Rewrite the rows from the line with "Where should I click to: Open the Dashboard" up to and including the line with "coord(910,74)", substituting "screen capture" for every "screenshot" and leaving everything else unchanged.

________________

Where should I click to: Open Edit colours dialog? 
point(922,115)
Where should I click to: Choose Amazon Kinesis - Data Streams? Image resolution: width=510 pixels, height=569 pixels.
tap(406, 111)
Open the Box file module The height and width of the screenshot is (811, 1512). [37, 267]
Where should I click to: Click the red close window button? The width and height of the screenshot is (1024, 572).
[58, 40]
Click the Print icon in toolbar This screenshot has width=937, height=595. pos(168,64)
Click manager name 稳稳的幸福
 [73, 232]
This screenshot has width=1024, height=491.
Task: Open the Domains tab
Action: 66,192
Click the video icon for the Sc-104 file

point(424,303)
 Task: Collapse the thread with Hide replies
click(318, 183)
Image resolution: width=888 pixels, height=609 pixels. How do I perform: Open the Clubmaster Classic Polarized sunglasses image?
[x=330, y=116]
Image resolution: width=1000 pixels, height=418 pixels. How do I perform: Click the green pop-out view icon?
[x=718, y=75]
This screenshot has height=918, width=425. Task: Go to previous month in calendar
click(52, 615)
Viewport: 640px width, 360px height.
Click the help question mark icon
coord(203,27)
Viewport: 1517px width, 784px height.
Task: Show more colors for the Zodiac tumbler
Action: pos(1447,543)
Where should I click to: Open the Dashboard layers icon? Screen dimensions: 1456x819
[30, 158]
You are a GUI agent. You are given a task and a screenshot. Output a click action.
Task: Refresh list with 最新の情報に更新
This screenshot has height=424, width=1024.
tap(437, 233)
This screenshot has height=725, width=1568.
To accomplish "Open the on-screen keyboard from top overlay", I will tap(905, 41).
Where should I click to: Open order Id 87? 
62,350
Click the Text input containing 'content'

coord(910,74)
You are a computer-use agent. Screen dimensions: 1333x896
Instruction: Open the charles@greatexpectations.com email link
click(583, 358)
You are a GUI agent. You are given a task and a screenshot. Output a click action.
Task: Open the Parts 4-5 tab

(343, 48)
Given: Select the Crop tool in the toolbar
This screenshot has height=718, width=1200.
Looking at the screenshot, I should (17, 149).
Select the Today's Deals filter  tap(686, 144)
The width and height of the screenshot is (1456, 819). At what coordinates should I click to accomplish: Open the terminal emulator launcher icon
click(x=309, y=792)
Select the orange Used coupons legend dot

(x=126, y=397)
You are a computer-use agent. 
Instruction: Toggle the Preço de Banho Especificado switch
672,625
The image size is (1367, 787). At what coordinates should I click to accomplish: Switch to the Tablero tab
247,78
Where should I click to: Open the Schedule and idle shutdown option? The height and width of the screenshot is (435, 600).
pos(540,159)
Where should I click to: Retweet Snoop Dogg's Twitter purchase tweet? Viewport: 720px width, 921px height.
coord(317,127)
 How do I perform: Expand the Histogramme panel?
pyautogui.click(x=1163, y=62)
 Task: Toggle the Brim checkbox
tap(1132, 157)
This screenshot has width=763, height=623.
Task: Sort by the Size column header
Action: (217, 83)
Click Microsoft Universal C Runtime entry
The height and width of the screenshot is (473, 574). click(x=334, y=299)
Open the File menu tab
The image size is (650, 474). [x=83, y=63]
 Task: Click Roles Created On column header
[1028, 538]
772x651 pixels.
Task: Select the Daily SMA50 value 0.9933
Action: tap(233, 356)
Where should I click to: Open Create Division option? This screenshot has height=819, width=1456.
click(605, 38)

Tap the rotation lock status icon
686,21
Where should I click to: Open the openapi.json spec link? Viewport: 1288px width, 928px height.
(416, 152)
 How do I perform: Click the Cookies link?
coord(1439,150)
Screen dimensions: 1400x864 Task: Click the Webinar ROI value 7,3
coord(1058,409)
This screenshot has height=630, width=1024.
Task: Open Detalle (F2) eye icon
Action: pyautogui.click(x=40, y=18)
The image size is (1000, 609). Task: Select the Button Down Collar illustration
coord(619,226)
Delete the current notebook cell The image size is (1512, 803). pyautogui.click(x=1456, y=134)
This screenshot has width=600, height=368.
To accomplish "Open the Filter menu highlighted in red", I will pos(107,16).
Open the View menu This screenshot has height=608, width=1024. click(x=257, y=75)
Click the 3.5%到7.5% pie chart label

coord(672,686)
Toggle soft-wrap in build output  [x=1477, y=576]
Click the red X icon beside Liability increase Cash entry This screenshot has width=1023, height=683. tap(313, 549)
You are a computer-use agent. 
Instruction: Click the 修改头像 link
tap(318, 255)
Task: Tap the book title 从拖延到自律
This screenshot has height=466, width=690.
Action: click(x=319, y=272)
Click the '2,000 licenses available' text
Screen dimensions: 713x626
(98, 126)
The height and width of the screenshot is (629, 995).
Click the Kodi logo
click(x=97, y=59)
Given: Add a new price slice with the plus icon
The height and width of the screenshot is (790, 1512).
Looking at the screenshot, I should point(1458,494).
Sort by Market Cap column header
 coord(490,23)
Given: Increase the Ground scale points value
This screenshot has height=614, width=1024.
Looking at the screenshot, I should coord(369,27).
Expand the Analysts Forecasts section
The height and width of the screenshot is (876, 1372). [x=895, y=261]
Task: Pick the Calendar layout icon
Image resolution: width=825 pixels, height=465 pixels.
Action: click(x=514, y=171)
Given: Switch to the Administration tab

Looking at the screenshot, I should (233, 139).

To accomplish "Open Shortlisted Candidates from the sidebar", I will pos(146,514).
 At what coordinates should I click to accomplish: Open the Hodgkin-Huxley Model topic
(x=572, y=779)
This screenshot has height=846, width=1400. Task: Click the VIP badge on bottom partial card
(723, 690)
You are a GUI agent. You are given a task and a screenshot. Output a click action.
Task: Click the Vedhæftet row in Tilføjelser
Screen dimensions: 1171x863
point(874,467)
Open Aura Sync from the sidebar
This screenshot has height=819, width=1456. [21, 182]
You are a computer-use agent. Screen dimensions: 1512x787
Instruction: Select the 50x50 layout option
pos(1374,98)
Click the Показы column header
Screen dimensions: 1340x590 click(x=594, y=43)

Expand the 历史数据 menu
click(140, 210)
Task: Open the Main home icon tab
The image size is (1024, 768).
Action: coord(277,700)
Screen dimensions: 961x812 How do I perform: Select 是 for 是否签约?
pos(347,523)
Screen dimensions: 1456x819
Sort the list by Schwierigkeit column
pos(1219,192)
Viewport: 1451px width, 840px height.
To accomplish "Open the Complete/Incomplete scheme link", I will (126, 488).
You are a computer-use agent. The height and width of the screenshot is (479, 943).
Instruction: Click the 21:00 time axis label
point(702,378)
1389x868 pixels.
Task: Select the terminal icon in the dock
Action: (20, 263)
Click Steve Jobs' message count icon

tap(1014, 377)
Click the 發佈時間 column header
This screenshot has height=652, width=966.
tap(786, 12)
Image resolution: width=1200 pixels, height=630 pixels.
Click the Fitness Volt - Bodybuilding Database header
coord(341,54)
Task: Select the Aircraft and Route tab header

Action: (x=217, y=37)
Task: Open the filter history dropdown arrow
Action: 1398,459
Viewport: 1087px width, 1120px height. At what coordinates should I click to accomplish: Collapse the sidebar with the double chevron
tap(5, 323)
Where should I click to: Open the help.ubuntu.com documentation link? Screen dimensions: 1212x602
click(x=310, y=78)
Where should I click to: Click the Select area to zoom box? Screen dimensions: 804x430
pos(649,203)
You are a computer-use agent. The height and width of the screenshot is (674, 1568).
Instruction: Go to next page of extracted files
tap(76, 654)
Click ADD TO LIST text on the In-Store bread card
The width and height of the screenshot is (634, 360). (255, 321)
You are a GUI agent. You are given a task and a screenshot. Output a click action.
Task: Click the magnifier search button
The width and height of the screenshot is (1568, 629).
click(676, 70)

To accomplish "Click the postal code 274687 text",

________________

#### Solution for this problem:
Where should I click to: Open the Dashboard layers icon? Screen dimensions: 1456x819
[30, 158]
You are a GUI agent. You are given a task and a screen capture. Output a click action.
Task: Refresh list with 最新の情報に更新
This screen capture has height=424, width=1024.
tap(437, 233)
This screen capture has height=725, width=1568.
To accomplish "Open the on-screen keyboard from top overlay", I will tap(905, 41).
Where should I click to: Open order Id 87? 
62,350
Click the Text input containing 'content'

coord(910,74)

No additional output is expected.